Written request
Rewrite the lines below, changing every "At what coordinates should I click to accomplish" to "Where should I click to do" and leaving everything else the same. Omit the pictures from your answer.

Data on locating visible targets
──────
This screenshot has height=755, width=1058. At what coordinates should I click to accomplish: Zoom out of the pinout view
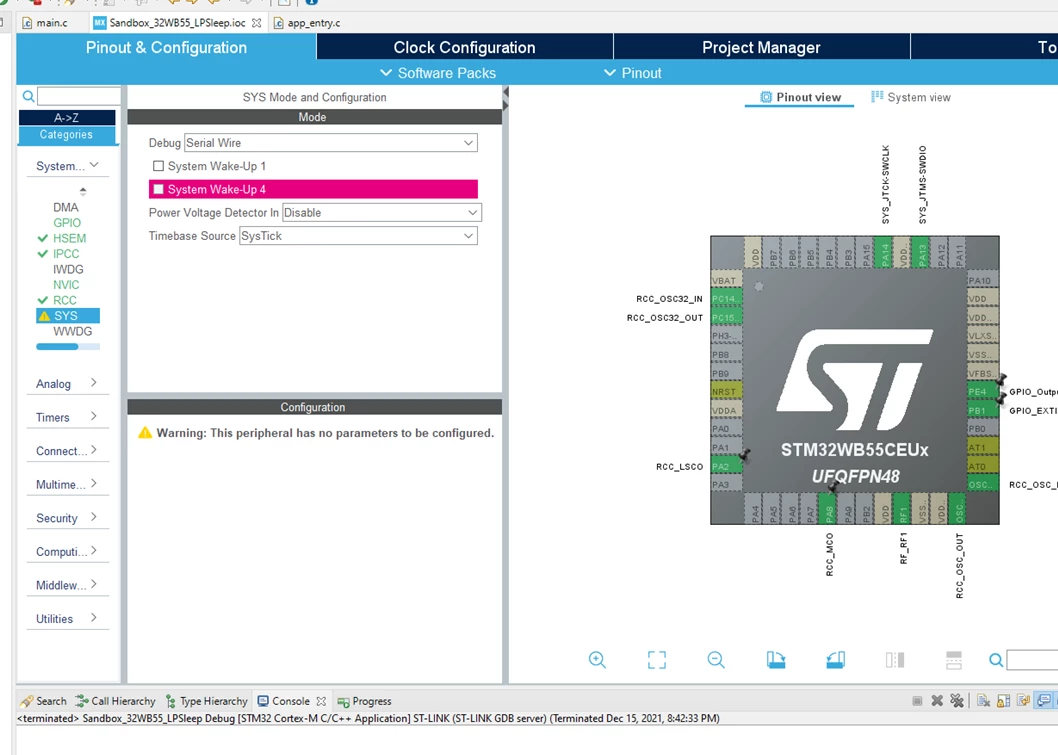tap(716, 660)
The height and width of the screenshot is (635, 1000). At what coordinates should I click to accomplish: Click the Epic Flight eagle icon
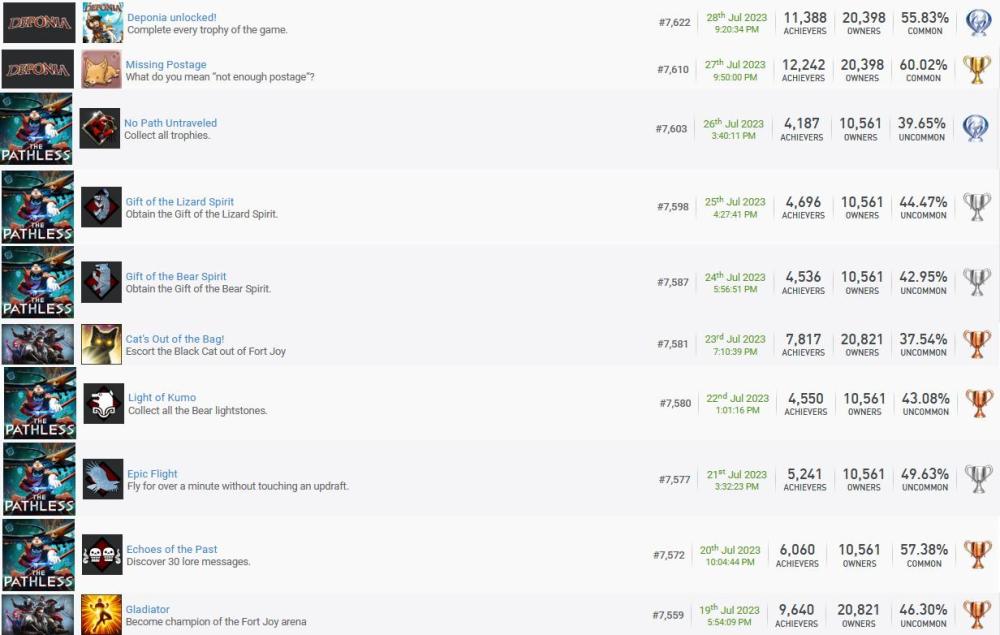pyautogui.click(x=103, y=479)
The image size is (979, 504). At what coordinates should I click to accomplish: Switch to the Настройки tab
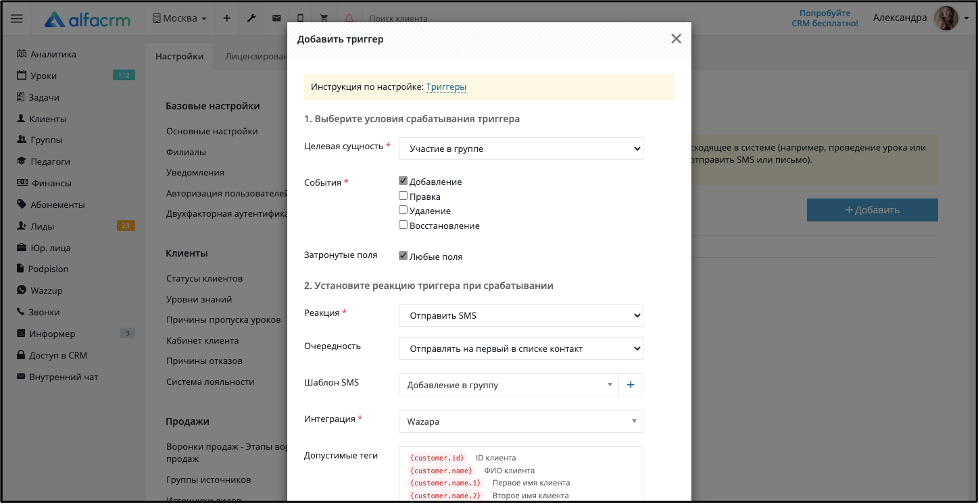[x=179, y=56]
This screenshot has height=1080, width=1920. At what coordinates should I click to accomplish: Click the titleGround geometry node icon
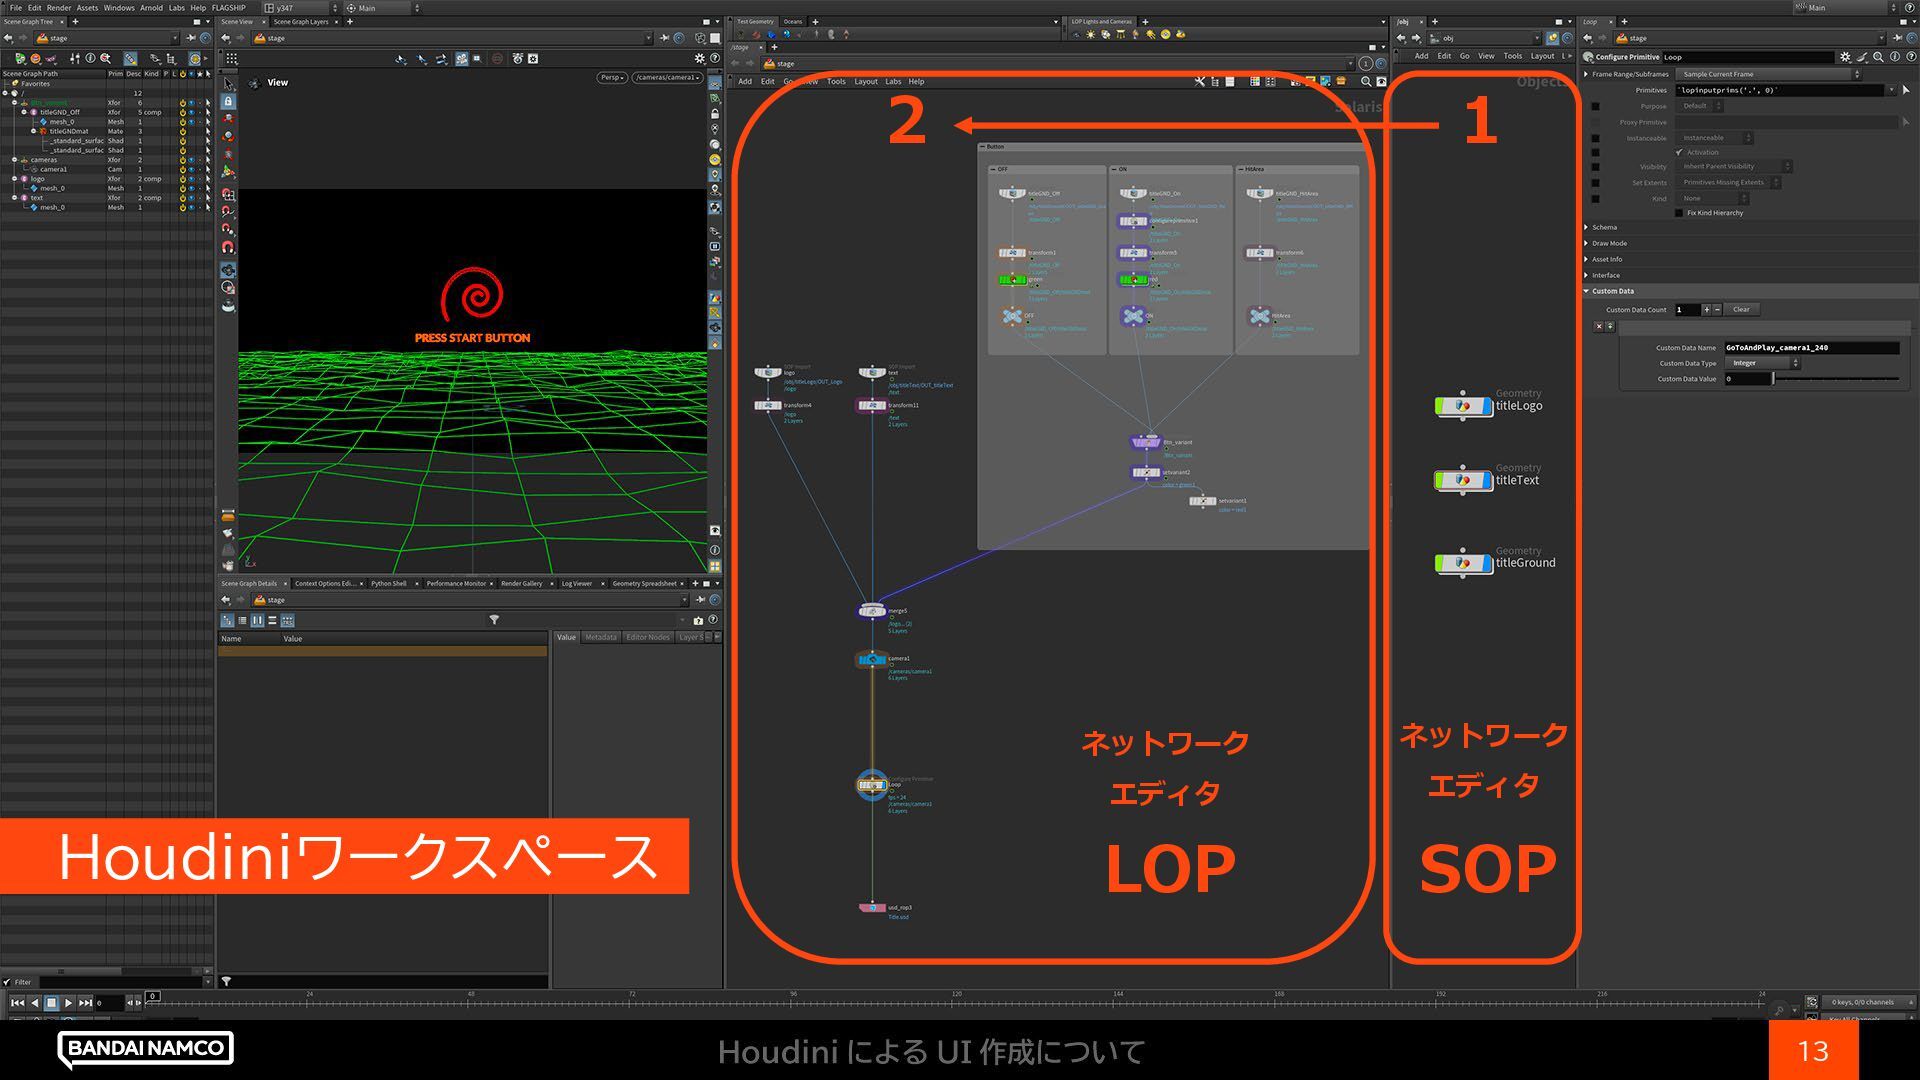click(1462, 563)
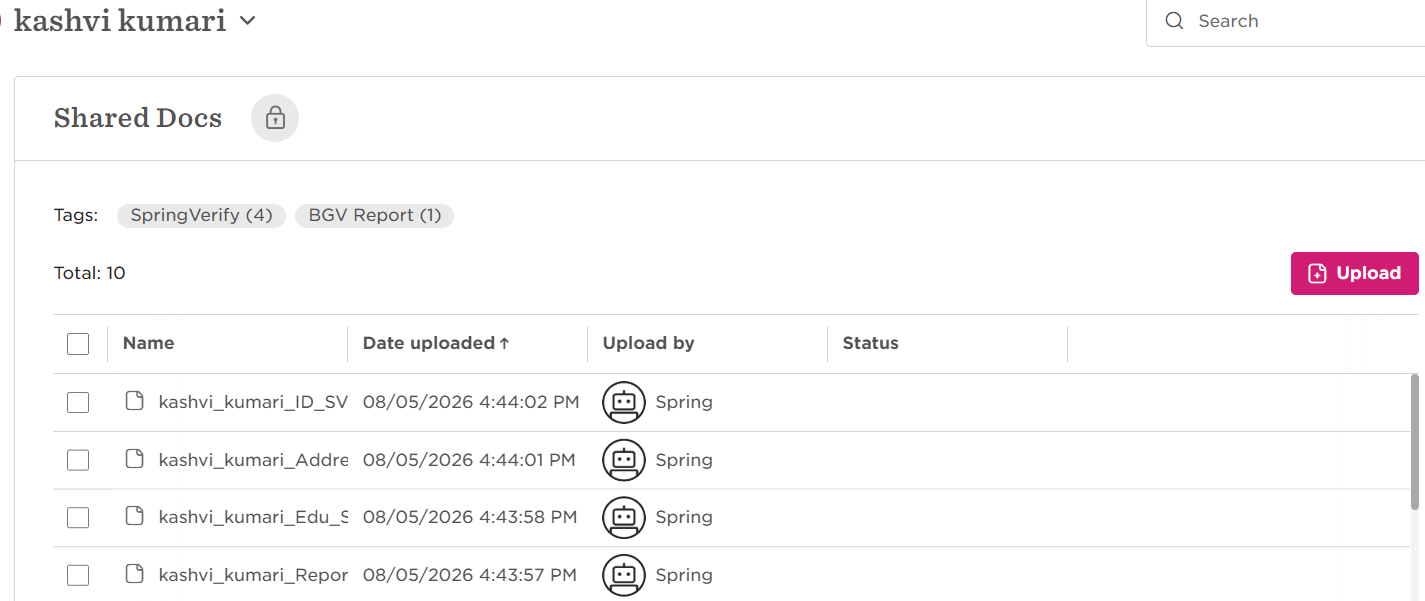
Task: Open the kashvi_kumari_Repor file link
Action: pyautogui.click(x=253, y=575)

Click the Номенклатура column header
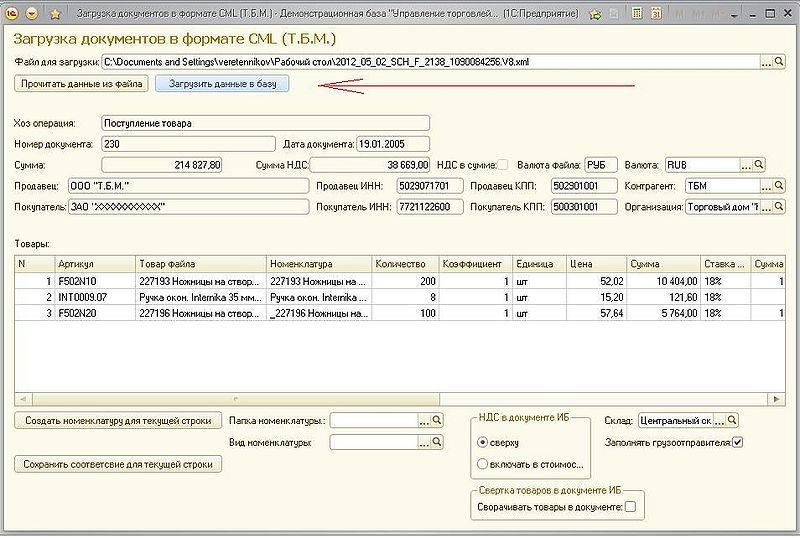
──────
The solution
This screenshot has height=755, width=1058. Where should I click to do: Zoom out of the pinout view
tap(716, 660)
The height and width of the screenshot is (635, 1000). Where should I click to do: Click the Epic Flight eagle icon
pyautogui.click(x=103, y=479)
The image size is (979, 504). Where should I click to do: Switch to the Настройки tab
[x=179, y=56]
This screenshot has height=1080, width=1920. Where should I click to do: Click the titleGround geometry node icon
click(1462, 563)
Task: Open the kashvi_kumari_Repor file link
Action: pyautogui.click(x=253, y=575)

Click the Номенклатура column header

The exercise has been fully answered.